Washington Capitals center Marcus Johansson (90) celebrates his goal with...

Washington Capitals center Marcus Johansson (90) celebrates his goal with Nicklas Backstrom (19), Alex Ovechkin (8), and Troy Brouwer (20) as Evgeni Nabokov, center, looks on during the second period of a game in Washington. (Nov. 5, 2013) Credit: AP

It was quick and it was painful.

The Islanders went from cycling the Caps in the offensive zone early in the second period searching for a goal to giving them a two-goal lead to a complete breakdown in a matter of minutes.

The Caps scored four times in a 5:04 span of the second -- there was even an Isles goal in there, though that was just a brief respite. Washington scored five total in the middle period and took off on a 6-2 rout of the Islanders last night at the Verizon Center.

Evgeni Nabokov, who got the start due in part to a 12-1-3 career record against the Caps (3-0-3 as an Islander), did himself no favors in the second period, but he was left helpless on a few of the Caps goals. Led by Alex Ovechkin, who returned from a two-game absence because of a shoulder injury, the Caps revved up their offense, going 4-for-5 on the power play.

"It should be embarrassing," John Tavares said. "We start off OK, but I don't know why we can't stick with it. We have to challenge ourselves when we get some adversity. These are things we can control."

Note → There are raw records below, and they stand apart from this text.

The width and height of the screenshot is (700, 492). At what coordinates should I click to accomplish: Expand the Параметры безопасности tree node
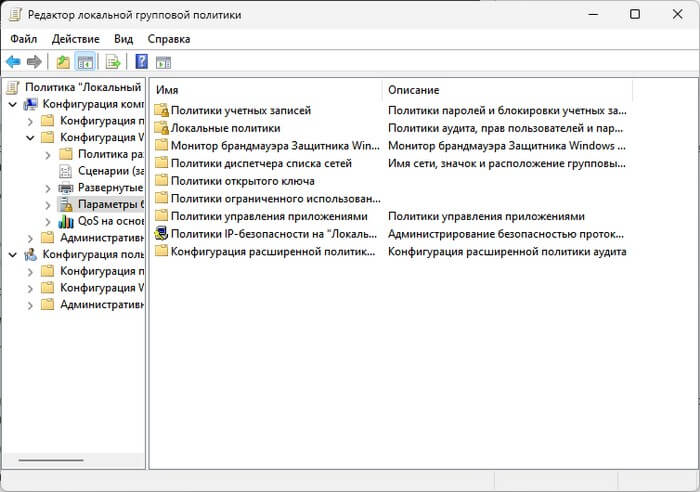pyautogui.click(x=49, y=204)
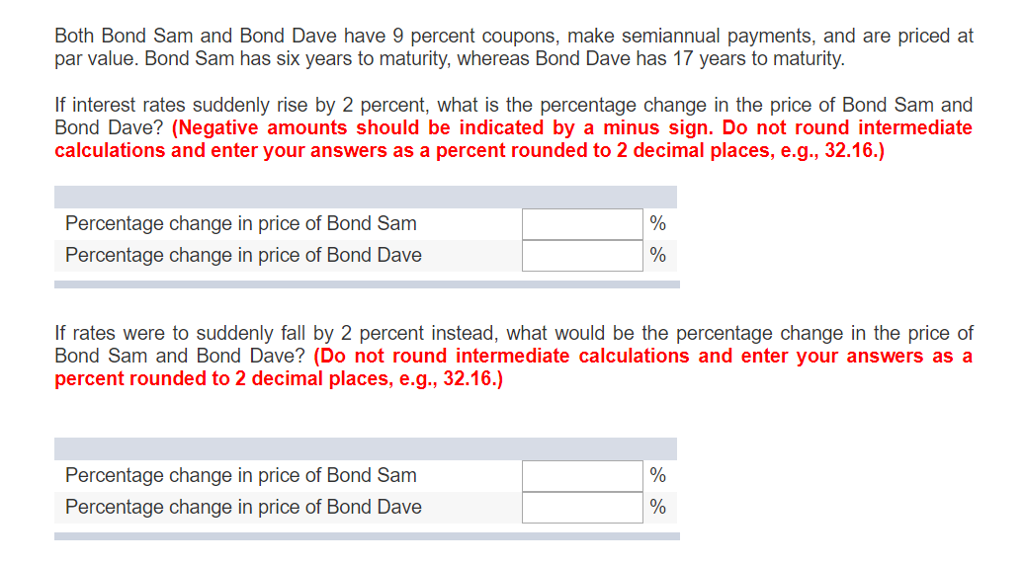
Task: Click the percent sign beside first Bond Sam field
Action: (x=658, y=223)
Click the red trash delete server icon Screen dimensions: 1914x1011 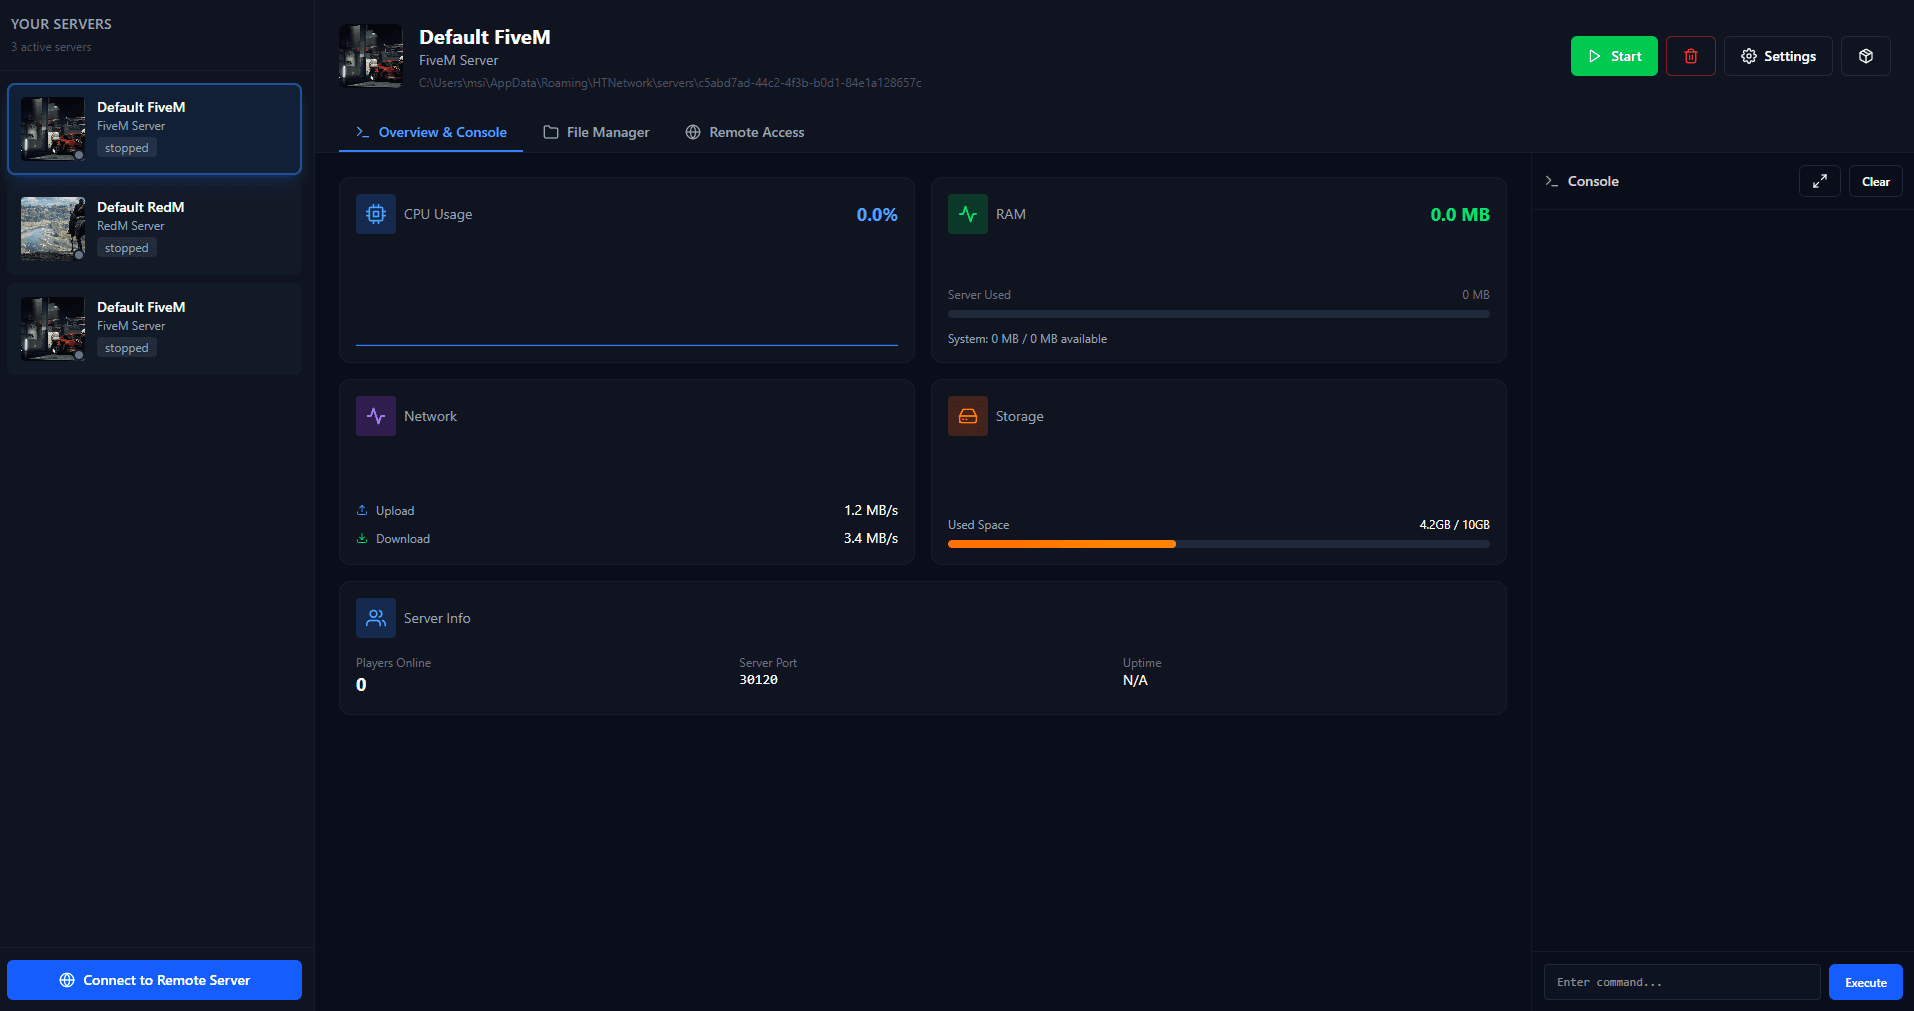point(1691,55)
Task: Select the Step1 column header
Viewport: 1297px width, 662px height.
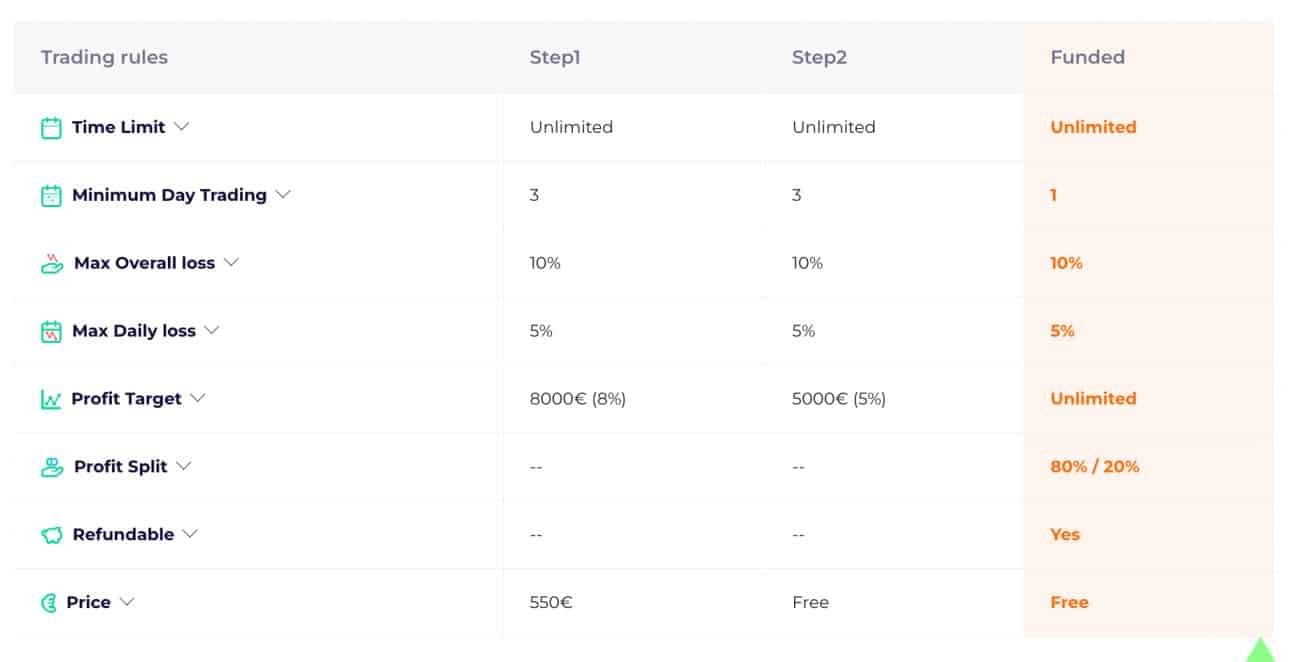Action: click(x=555, y=57)
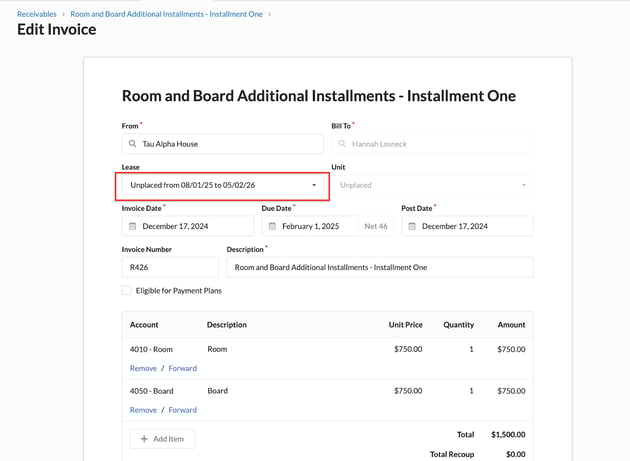Open Room and Board Installments breadcrumb link

(x=166, y=14)
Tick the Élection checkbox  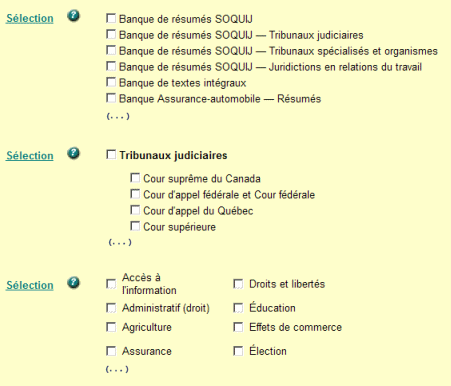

Tavares' goal at the close of a power play 5:58 into the game held up into the second, and Tavares' line had a strong opening shift of the second, penning the Caps in deep. But the Isles couldn't grab the extra goal and then they fell apart.

Kyle Okposo and Tavares tried to chip pucks past Caps defenseman John Carlson at the Isles blue line, but neither could. Carlson cruised in and beat Nabokov low to the stick side at 3:06 to tie the score.

Cal Clutterbuck took an ill-advised tripping penalty to send Washington to the power play at 4:18. At 4:21 the Caps had the lead as Nicklas Backstrom beat Casey Cizikas on a faceoff and Ovechkin snapped a long-range wrist shot past Nabokov.

Okposo tied the game 17 seconds later with a wrist shot past Braden Holtby on the rush, but the Caps kept driving the net and the Isles defense had no answers. Matt Carkner went off for slashing Martin Erat as the Caps forward drove in for a chance. At 6:50, Marcus Johansson scored from Nabokov's doorstep with Cizikas unable to push Johansson out of harm's way.

At 8:10, after a strong drive to the net by Tom Wilson drew another delayed penalty, Wilson swept the puck through the slot and Alexander Urbom beat Nabokov with a long slap shot. Jack Capuano stuck with Nabokov despite the 4-2 deficit. It went to 5-2 when Ovechkin scored his second on the power play off a feed from Johansson.

"We lost the game in 15 minutes, simple as that," said Nabokov, who totaled 33 saves, giving up a late power-play goal to Wilson. "The consistency is not there, the discipline is not there. We have a good period, a good 10 minutes where we do whatever we want to and then . . . "

Capuano hinted that he may change his penalty-killing units for Friday's game in Raleigh, though the units on the ice for the Caps' onslaught Wednesday night were well aware of what went on.

"We were terrible," Matt Martin said. "The penalty killers didn't give our team a chance to do anything."